After an impressive season with Ascoli, in which the midfielder held down a starting position, making 37 league appearances and also scoring 4 league goals, Moretti was signed back permanently by Catania in June 2011, but was again sent on loan to U.S. Grosseto F.C. shortly after on a season long loan deal for the 2011–12 Serie B campaign. Moretti began his season brightly, making 12 appearances during the andata (first half of the season), eight as a starter. His season was cut drastically short, however, after a serious injury on 17 December 2011 in a 2–2 draw with Empoli. He made a return to action on the final matchday of the Serie B campaign that year as a 75th-minute substitute before returning to Catania the following month.

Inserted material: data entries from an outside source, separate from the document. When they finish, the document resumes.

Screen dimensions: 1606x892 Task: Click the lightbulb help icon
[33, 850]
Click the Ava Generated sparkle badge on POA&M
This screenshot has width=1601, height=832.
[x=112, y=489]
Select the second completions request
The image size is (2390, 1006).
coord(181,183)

On 31 August 2012, Moretti was sent out on another season-long loan deal to Serie B side, Modena F.C. He made 33 league appearances for the club and was a mainstay in the outfit's starting lineup for much of the 2012–13 Serie B. Following the expiration of the loan, he returned to Catania once again on 30 June 2013, before being loaned to Spezia Calcio ahead of the 2013–14 Serie B campaign.

On 15 September 2014 he was signed by Vicenza Calcio in another temporary deal.

===Albissola===
On 2 February 2019, he signed with Serie C club Albissola.

===Budapest Honvéd===
On 24 July 2019, he was signed to Hungary with the Europa League qualifier Budapest Honvéd. On 31 August 2019, he was released from the club.

===Busalla===
On 4 September 2019, Moretti joined Busalla Calcio.

==Career statistics==

Appearances and goals by club, season and competition
| Club | Season | League |  |  | Cup |  | Other |  | Total |  |
| Division | Apps | Goals | Apps | Goals | Apps | Goals | Apps | Goals |
| Parma | 2006–07 | Serie A | 0 | 0 | 0 | 0 | 0 | 0 | 0 | 0 |
| 2007–08 | 1 | 0 | 0 | 0 | 0 | 0 | 1 | 0 |
| Total |  | 1 | 0 | 0 | 0 | 0 | 0 | 1 | 0 |
| Catania | 2009–10 | Serie A | 2 | 0 | 3 | 1 | 0 | 0 | 5 | 1 |
| Ascoli | 2010–11 | Serie B | 37 | 4 | 1 | 0 | 0 | 0 | 38 | 4 |
| Catania | 2011–12 | Serie A | 0 | 0 | 1 | 0 | 0 | 0 | 1 | 0 |
| Grosseto (loan) | 2011–12 | Serie B | 13 | 0 | 0 | 0 | 0 | 0 | 13 | 0 |
| Modena (loan) | 2012–13 | Serie B | 33 | 1 | 0 | 0 | 0 | 0 | 33 | 1 |
| Spezia (loan) | 2013–14 | Serie B | 11 | 0 | 1 | 0 | 0 | 0 | 12 | 0 |
| Padova (loan) | 2013–14 | Serie B | 16 | 1 | 0 | 0 | 0 | 0 | 16 | 1 |
| Vicenza (loan) | 2014–15 | Serie B | 36 | 7 | 0 | 0 | 0 | 0 | 36 | 7 |
| Latina | 2015–16 | Serie B | 15 | 0 | 0 | 0 | 0 | 0 | 15 | 0 |
| 2016–17 | 4 | 0 | 2 | 0 | 0 | 0 | 6 | 0 |
| Total |  | 19 | 0 | 2 | 0 | 0 | 0 | 21 | 0 |
| Vicenza (loan) | 2015–16 | Serie B | 21 | 0 | 0 | 0 | 0 | 0 | 21 | 0 |
| Avellino | 2016–17 | Serie B | 17 | 1 | 0 | 0 | 0 | 0 | 17 | 1 |
| 2017–18 | 12 | 1 | 2 | 0 | 0 | 0 | 14 | 1 |
| Total |  | 29 | 2 | 2 | 0 | 0 | 0 | 31 | 2 |
| Career totals |  |  | 218 | 15 | 10 | 1 | 0 | 0 | 228 | 16 |

==International career==
Moretti has also been called up on several occasions to the Italy U-16, Italy U-17, Italy U-18, Italy U-20, and Italy U-21 national teams.